## Exercise goal
Will you transcribe the entries that follow, exactly and in full?

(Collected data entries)
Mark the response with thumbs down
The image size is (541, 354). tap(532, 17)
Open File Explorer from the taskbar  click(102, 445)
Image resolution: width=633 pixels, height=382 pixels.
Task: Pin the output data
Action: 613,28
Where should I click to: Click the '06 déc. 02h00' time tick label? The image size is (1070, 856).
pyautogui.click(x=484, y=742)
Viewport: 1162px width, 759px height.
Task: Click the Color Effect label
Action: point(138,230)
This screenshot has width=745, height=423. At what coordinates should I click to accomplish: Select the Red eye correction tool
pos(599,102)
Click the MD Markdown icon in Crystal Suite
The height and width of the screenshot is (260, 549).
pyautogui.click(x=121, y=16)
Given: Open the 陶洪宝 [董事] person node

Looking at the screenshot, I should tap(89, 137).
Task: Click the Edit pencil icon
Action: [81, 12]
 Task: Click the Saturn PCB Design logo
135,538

## Answer below
Mark the response with thumbs down
The image size is (541, 354). tap(532, 17)
Open File Explorer from the taskbar  click(102, 445)
Image resolution: width=633 pixels, height=382 pixels.
Task: Pin the output data
Action: 613,28
Where should I click to: Click the '06 déc. 02h00' time tick label? The image size is (1070, 856).
pyautogui.click(x=484, y=742)
Viewport: 1162px width, 759px height.
Task: Click the Color Effect label
Action: point(138,230)
This screenshot has width=745, height=423. At what coordinates should I click to accomplish: Select the Red eye correction tool
pos(599,102)
Click the MD Markdown icon in Crystal Suite
The height and width of the screenshot is (260, 549).
pyautogui.click(x=121, y=16)
Given: Open the 陶洪宝 [董事] person node

Looking at the screenshot, I should tap(89, 137).
Task: Click the Edit pencil icon
Action: [81, 12]
 Task: Click the Saturn PCB Design logo
135,538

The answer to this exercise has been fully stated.